(Beginning of Document section)
Plaintiff, who was a large man and standing within 6 to 8 inches of the side of the bus, testified that the accident happened so quickly he did not recall how long he had been off the bus, or whether he had started walking east; that the bus started forward, the wheels were spinning, and the right rear end of the bus skidded to the south, the portion back of the wheels striking him on his left side before he could extricate himself, knocking him down and injuring him. The bus cоntinued forward after striking plaintiff, skidding further toward the curb, the right rear side striking a pole near the corner, and was brought to a stop after it crossed the street. The motorman returned to the scene.
*364 Defendant contends its motion for a directed verdict and also its after trial motion to set aside the verdict and for judgment in accord with its motion for a directed verdict should have been sustained; that the submission of negligence in plaintiff’s verdict directing instruction based on the fact that defendant’s bus skidded is insufficient to sustain the verdict for plaintiff; and that having abandoned other pleaded grounds of negligence, plaintiff cannot be heard on grounds of negligence not embraced in said instruction, and the judgment should be reversed outright. Defendant also contends that said instruction assumes certain facts.
(End of Document section)
(Beginning of Data provided)
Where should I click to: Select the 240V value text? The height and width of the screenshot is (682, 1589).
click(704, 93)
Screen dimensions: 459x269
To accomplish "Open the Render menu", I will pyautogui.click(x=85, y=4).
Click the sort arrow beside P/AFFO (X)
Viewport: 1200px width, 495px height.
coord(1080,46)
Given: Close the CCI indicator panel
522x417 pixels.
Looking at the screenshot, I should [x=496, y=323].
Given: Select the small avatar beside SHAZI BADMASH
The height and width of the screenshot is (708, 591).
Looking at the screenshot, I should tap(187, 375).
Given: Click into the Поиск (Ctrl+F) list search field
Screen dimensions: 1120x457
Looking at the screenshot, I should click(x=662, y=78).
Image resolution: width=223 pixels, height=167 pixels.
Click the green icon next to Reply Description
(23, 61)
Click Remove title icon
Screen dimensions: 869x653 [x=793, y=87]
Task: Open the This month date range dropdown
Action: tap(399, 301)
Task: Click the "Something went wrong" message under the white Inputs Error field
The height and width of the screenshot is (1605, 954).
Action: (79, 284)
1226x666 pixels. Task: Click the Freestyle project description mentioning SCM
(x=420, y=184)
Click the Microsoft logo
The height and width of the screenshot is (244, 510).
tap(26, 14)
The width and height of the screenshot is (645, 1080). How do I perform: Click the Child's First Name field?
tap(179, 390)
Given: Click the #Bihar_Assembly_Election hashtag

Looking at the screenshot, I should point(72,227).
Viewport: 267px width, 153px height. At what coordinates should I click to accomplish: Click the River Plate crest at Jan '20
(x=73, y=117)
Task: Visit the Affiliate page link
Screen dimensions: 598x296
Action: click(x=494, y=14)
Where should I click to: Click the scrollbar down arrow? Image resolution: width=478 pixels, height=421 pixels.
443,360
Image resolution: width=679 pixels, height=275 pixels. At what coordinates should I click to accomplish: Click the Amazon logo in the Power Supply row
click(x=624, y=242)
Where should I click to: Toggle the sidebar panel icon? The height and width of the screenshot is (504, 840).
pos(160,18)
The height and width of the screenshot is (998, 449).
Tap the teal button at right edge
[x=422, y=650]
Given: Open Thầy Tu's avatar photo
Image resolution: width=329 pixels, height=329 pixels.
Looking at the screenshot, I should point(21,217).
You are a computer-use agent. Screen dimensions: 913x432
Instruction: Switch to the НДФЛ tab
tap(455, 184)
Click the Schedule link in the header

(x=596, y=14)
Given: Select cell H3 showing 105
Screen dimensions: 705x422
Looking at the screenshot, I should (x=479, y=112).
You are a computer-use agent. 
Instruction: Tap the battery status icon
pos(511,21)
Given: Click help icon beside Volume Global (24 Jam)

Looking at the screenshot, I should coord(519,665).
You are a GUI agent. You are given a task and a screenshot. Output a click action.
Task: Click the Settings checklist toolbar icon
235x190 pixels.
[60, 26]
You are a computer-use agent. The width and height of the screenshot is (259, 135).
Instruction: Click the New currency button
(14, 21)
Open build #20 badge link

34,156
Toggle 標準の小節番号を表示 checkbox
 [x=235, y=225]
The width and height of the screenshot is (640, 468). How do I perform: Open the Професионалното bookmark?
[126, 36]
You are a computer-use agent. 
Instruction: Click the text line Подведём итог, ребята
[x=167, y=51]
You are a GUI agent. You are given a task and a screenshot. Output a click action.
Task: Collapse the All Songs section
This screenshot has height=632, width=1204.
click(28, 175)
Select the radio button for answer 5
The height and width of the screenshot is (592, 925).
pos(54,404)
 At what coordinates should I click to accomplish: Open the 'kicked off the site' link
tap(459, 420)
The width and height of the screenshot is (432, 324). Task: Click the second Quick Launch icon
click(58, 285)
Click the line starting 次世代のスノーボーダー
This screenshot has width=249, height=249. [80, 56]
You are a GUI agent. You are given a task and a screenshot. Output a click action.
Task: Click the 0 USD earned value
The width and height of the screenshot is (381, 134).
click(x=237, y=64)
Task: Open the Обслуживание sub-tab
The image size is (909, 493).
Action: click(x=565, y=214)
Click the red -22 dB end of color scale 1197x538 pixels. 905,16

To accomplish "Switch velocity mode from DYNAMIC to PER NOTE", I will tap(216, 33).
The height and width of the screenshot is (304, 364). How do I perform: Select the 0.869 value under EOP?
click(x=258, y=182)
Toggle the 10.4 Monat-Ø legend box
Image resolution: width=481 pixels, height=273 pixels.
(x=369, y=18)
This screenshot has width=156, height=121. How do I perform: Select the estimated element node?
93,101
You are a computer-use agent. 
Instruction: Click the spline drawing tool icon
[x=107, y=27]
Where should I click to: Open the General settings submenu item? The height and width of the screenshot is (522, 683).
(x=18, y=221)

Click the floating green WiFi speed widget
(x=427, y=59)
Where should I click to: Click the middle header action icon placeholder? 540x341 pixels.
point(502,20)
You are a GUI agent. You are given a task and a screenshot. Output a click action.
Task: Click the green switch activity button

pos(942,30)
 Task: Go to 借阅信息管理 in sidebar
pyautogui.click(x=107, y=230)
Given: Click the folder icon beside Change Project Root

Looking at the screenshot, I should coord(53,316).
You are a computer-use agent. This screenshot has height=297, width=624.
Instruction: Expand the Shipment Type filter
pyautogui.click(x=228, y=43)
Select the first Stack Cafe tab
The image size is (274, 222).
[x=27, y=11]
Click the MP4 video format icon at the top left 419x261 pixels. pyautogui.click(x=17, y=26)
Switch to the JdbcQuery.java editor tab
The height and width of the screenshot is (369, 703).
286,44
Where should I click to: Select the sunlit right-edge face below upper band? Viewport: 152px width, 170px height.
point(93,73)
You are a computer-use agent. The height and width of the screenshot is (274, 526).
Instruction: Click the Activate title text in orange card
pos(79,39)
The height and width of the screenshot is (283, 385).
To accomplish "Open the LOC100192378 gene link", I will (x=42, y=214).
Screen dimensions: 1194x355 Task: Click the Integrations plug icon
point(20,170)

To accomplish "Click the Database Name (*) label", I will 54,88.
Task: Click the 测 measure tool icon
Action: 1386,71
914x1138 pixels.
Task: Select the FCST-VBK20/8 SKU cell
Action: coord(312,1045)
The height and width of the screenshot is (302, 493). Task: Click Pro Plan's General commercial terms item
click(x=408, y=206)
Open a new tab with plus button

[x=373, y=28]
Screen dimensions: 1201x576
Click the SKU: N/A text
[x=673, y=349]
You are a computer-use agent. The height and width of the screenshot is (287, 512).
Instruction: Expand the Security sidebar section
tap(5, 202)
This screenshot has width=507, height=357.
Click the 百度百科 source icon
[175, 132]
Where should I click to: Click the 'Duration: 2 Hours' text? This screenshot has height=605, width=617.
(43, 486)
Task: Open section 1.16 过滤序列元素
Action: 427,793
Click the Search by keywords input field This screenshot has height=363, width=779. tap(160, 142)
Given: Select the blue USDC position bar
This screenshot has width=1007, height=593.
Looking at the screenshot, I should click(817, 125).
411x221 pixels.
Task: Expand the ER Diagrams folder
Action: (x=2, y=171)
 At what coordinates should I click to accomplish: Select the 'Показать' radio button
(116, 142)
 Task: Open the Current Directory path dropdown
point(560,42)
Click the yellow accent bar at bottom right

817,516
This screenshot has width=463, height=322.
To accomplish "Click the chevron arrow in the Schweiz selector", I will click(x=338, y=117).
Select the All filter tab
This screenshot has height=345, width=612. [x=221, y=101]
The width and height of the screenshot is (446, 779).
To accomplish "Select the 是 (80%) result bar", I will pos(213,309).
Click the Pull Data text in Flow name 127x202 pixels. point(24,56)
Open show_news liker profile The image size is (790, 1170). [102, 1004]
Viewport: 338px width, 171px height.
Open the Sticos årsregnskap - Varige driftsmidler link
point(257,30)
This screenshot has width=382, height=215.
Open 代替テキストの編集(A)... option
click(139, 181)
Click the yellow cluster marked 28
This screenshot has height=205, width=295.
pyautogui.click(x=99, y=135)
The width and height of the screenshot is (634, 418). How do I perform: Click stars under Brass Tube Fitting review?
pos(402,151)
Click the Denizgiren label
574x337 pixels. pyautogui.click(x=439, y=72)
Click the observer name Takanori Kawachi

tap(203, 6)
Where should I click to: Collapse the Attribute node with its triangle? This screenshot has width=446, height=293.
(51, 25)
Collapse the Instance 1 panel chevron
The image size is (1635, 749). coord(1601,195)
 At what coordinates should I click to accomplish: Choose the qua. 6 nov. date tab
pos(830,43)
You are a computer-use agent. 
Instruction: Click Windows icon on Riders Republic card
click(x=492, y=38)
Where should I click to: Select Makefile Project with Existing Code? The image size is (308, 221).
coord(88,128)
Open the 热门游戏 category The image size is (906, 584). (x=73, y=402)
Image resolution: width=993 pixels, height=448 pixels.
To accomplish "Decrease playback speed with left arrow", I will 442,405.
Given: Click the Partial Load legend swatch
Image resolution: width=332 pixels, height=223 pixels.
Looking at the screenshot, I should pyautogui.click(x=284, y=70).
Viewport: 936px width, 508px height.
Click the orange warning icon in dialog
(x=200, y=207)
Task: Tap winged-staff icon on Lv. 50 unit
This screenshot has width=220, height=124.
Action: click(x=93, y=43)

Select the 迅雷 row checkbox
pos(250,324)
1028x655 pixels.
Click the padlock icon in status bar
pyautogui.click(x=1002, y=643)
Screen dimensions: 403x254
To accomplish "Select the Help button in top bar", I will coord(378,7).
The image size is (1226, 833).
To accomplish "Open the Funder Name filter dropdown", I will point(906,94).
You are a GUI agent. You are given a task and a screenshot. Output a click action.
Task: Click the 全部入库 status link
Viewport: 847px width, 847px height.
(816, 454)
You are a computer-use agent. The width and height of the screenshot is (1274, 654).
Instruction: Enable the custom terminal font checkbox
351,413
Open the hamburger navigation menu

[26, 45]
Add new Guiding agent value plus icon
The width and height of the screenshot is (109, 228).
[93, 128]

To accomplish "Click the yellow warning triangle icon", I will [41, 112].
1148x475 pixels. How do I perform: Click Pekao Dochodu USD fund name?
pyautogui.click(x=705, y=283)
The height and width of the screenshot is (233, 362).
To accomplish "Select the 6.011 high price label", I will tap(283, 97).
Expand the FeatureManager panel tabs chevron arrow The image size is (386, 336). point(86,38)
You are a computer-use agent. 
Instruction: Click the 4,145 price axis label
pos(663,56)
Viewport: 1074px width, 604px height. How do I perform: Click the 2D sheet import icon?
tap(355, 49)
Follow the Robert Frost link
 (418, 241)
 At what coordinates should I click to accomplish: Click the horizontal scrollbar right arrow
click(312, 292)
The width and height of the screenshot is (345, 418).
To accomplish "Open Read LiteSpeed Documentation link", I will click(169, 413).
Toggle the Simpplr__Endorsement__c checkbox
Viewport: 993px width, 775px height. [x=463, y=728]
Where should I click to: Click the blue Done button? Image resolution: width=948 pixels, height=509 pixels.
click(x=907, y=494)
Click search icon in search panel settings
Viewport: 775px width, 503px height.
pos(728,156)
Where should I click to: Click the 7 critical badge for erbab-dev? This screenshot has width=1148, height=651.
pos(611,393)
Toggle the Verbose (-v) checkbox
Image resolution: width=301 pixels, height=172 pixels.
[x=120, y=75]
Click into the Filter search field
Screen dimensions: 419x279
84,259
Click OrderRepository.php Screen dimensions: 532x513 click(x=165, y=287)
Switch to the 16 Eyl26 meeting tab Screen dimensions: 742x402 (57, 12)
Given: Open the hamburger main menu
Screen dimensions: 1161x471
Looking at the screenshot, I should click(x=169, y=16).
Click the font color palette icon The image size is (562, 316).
(End of Data provided)
[Work request 1]:
In the bus accident passage, what did the right rear side of the bus strike after it hit the plaintiff?
[Work request 2]:
Decide whether each statement agrees with the bus accident passage. Answer yes or no for each, and quote the deciding words from the passage.
(a) The plaintiff was standing within 6 to 8 inches of the side of the bus.
(b) The bus stopped at once after striking the plaintiff, before reaching the far side of the street.
(c) The defendant argues that the plaintiff's instruction assumes certain facts.
[Work request 3]:
Write the next portion of the bus accident passage, starting after its final sentence.

[Written response 1]:
A pole near the corner.

[Written response 2]:
(a) Yes: "standing within 6 to 8 inches of the side of the bus"
(b) No: "was brought to a stop after it crossed the street"
(c) Yes: "Defendant also contends that said instruction assumes certain facts."

[Written response 3]:
We think the questiоn of error in the giving of plaintiff’s said instruction (No. I) may largely determine several of the other issues presented. We quote the instruction.
“The court instructs the jury that if you find and believe from the evidence that at the time and place referred to in evidence plaintiff was a fare-paying passenger on defendant’s trolley bus on Independence avenue, and that when said bus reached the intersection of Independence and Prospect avenue the said bus stopped for the purpose of taking on and discharging passengers and that plaintiff exercising ordinary care for his own safetjr, if so, alighted from said bus at the rear door thereof near to and along side a large bank of snow, if you so find, and immediately thereafter, if so, before plaintiff reached a position of sаfety, if you so find, and when the operator of said bus saw or by the exercise of ordinary care should have seen [62] that plaintiff had not yet reached a position of safety, if so, the operator carelessly and negligently started the bus forward in such manner as to cause it to skid upon the pavement, if you so find, and to strike and knock down the plaintiff, if so, and as a direct result of the negligence of the operator, as aforesaid, if you so find, the plaintiff was caused to be injured,- if so, then your verdict shall be in favor of plaintiff and against the defendant.”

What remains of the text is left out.